Chuntranapaporn Suthicha, Choontanom Raveewan, Srimanan Worapot
Ophthalmology, Phramongkutklao Hospital, Bangkok, THA.
Cureus. 2024 Nov 19;16(11):e73985. doi: 10.7759/cureus.73985. eCollection 2024 Nov.
This study primarily aimed to compare the accuracy of three convolutional neural network (CNN) models in measuring the four positions of ocular duction. Further, it secondarily aimed to compare the accuracy of each CNN model in the training dataset versus the ophthalmologist measurements.
This study included 526 subjects aged over 18 who visited the ophthalmology outpatient department. Ocular images were captured using mobile phones in various gaze positions and stored anonymously as JPEG files. Ocular duction was measured by assessing corneal light reflex deviation from the central cornea. Ductions were classified into 30, 60, and 90 prism diopters (PD) and full ductions from the primary position. Three CNN models, MobileNet, ResNet, and EfficientNet, were used to classify ocular duction. Their predictive ability was evaluated using the area under the receiver operating characteristic (AUROC) curve. The dataset was divided into the training (2,001 images), evaluation (213 images), and testing (190 images) groups, which were reconstructed using the routine follow-up data of volunteers at the Ophthalmology Department of Phramongkutklao Hospital between February 2023 and June 2023.
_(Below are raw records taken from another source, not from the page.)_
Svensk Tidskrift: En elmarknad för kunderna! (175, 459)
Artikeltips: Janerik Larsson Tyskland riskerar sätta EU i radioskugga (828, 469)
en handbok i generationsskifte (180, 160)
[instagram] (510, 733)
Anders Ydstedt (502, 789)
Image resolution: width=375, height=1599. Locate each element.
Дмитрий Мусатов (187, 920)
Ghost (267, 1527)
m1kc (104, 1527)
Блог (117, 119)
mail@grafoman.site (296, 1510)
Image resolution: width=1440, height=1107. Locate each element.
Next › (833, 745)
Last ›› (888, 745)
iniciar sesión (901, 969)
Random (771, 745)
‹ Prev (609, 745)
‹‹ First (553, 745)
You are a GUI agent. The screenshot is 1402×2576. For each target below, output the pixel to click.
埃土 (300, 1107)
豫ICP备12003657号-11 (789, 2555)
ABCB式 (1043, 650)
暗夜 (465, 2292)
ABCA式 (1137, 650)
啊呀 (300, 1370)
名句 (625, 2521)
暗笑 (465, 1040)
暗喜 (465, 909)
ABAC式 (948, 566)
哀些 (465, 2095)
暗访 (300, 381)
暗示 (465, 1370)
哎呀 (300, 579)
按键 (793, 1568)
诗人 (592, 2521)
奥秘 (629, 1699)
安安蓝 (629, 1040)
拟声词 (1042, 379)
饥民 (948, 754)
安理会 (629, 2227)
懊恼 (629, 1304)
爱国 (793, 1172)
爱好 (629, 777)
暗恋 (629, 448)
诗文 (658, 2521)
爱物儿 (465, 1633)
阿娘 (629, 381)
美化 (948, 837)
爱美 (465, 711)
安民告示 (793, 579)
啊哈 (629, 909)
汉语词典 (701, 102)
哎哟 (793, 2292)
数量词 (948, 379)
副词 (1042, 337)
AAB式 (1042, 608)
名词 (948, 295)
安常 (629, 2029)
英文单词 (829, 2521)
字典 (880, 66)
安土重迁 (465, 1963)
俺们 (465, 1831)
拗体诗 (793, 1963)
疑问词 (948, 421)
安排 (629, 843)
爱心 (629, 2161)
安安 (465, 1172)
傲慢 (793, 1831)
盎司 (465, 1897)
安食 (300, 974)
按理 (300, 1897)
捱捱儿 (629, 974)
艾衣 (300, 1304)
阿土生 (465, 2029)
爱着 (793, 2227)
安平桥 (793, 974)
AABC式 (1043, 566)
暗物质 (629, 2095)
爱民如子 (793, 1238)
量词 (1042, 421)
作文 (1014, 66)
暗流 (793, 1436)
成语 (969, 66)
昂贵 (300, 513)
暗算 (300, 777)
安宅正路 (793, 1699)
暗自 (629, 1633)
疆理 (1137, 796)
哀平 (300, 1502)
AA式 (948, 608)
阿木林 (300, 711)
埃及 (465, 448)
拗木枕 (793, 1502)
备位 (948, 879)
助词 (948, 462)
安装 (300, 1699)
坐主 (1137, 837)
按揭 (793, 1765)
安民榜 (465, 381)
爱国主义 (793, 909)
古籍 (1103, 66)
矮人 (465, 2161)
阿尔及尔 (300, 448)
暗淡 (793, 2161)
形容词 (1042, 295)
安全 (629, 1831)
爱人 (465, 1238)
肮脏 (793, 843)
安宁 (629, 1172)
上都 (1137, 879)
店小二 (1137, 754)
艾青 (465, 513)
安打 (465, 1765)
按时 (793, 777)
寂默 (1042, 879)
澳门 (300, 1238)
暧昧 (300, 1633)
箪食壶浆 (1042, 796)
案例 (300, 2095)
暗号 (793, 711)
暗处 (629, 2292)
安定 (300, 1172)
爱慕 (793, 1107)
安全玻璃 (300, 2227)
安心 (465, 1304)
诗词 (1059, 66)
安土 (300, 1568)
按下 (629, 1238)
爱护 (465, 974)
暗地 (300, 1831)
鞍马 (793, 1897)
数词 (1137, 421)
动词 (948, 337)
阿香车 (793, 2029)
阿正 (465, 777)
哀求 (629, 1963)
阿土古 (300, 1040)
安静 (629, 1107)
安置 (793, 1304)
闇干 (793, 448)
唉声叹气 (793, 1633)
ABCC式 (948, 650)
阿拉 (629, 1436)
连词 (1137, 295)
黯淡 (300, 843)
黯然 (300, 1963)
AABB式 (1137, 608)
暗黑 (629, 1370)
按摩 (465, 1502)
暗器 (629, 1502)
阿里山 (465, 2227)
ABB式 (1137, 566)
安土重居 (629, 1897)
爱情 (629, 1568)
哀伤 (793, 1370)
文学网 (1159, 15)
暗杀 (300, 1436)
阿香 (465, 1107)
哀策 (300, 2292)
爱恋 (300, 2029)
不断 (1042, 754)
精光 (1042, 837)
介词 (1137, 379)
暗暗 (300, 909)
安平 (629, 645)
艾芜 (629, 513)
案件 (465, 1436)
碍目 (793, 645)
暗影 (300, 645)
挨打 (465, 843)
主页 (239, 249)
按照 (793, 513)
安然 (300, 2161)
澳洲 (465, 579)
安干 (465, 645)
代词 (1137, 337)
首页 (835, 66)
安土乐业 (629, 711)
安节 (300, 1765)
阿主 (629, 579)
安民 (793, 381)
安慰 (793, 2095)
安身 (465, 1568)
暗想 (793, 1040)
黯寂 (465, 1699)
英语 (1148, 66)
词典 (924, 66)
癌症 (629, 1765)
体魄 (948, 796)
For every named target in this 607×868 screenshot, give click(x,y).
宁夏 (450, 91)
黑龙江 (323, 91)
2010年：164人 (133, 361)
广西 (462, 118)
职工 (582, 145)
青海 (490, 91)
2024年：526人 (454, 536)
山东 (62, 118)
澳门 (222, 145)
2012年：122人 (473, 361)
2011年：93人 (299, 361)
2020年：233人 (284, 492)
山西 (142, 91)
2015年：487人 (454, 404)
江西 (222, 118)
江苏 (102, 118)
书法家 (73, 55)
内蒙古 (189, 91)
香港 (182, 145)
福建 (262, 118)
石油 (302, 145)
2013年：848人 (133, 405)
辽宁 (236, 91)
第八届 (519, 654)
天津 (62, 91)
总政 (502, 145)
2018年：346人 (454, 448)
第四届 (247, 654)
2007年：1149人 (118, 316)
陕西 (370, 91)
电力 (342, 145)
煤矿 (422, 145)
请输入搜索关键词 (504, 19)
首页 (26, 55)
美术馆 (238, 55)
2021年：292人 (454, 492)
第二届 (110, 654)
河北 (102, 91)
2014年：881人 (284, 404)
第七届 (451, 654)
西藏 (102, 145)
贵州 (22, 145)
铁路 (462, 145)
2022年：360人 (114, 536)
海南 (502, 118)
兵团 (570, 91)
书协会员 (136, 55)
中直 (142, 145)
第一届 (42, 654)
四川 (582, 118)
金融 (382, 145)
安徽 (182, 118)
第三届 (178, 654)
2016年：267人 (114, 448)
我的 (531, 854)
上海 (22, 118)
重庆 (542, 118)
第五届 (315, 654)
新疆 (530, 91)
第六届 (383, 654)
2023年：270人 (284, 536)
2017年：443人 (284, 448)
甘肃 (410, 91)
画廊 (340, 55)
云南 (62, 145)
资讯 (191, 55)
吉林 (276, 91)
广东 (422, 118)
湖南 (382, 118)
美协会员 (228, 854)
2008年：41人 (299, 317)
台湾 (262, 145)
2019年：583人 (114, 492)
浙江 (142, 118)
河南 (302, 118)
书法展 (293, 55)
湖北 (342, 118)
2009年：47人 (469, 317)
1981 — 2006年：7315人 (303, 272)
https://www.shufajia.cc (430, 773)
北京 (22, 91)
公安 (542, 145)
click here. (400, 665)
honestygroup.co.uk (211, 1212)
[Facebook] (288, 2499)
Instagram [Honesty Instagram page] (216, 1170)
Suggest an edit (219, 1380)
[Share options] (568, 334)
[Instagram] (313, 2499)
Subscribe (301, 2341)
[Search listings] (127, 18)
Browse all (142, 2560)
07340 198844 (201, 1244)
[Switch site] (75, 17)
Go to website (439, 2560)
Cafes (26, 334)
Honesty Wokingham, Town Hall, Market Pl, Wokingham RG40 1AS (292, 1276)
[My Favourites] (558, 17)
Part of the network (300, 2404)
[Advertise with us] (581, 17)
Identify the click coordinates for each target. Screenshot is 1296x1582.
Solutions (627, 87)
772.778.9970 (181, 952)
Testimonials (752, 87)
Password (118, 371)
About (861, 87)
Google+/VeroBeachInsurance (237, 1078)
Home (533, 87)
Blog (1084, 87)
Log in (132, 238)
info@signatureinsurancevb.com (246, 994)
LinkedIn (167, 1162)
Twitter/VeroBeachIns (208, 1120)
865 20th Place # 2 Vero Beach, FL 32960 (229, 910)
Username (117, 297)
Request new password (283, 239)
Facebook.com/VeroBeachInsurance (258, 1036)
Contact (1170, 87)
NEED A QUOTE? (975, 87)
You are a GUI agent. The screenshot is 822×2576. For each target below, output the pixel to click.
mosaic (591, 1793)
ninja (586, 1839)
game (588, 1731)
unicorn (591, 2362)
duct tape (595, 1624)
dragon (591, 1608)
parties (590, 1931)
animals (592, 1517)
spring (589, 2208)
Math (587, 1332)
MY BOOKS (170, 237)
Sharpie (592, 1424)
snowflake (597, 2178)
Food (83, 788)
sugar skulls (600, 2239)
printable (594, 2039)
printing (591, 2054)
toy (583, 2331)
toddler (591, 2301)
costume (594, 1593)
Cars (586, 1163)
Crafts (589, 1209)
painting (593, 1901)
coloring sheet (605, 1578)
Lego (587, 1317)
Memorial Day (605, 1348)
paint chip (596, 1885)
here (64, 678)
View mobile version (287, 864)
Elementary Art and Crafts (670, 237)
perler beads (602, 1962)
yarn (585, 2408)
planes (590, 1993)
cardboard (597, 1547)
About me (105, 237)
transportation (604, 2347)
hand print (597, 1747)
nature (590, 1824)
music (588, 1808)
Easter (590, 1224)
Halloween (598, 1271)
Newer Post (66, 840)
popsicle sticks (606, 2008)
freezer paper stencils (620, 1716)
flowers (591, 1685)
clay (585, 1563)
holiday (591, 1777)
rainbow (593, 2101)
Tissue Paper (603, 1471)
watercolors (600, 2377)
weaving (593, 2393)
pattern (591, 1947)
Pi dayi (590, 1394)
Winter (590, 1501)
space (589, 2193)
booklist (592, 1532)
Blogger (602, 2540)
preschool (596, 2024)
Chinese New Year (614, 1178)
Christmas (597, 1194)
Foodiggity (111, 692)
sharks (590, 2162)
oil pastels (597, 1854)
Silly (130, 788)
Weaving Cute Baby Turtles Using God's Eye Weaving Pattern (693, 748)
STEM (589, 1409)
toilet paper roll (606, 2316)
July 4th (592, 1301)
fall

To evaluate the data, the MobileNet_V3_Large, ResNet101, and EfficientNet_B5 models were utilized to measure duction angles with the receiver operating characteristic (ROC) curves. The training times for MobileNet, ResNet, and EfficientNet were 5.54, 9.56, and 26.39 minutes, respectively. In the testing phase, MobileNet, ResNet, and EfficientNet were used to measure each duction position: 30 PD with corresponding ROC curve values of 0.77, 0.5, and 0.58; 60 PD with ROC curve values of 0.71, 0.83, and 0.81; 90 PD with ROC curve values of 0.7, 0.73, and 0.81; and full duction with ROC curve values of 0.91, 0.93, and 0.94, respectively. Analysis of variance revealed no significant difference in the mean AUROC curves among the models, yielding a p-value of 0.936. MobileNet has the narrowest confidence intervals for average prediction accuracy across three CNN models.
The three CNN models did not significantly differ in terms of efficacy in detecting various duction positions. However, MobileNet stands out, with a narrower confidence interval and shorter training time, which indicates its potential application.
本研究主要旨在比较三种卷积神经网络(CNN)模型在测量眼球运动四个位置时的准确性。此外,其次要目的是比较每个CNN模型在训练数据集中与眼科医生测量结果的准确性。
本研究纳入了526名年龄超过18岁的眼科门诊患者。使用手机在不同注视位置拍摄眼部图像,并以JPEG文件形式匿名存储。通过评估角膜光反射偏离角膜中心来测量眼球运动。眼球运动分为30、60和90棱镜度(PD)以及从初始位置的全眼球运动。使用三种CNN模型,即MobileNet、ResNet和EfficientNet,对眼球运动进行分类。使用受试者工作特征(AUROC)曲线下面积评估它们的预测能力。数据集分为训练组(2001张图像)、评估组(213张图像)和测试组(190张图像),这些数据是利用2023年2月至2023年6月期间诗里蒙坤考医院眼科志愿者的常规随访数据重建的。
为了评估数据,使用MobileNet_V3_Large、ResNet101和EfficientNet_B5模型通过受试者工作特征(ROC)曲线测量眼球运动角度。MobileNet、ResNet和EfficientNet的训练时间分别为5.54、9.56和26.39分钟。在测试阶段,使用MobileNet、ResNet和EfficientNet测量每个眼球运动位置:30 PD时对应的ROC曲线值分别为0.77、0.5和0.58;60 PD时ROC曲线值分别为0.71、0.83和0.81;90 PD时ROC曲线值分别为0.7、0.73和0.81;全眼球运动时ROC曲线值分别为0.91、0.93和0.94。方差分析显示各模型之间平均AUROC曲线无显著差异,p值为0.936。在三个CNN模型中,MobileNet的平均预测准确性的置信区间最窄。
三种CNN模型在检测不同眼球运动位置的效能方面没有显著差异。然而,MobileNet表现突出,其置信区间更窄且训练时间更短,这表明了它的潜在应用价值。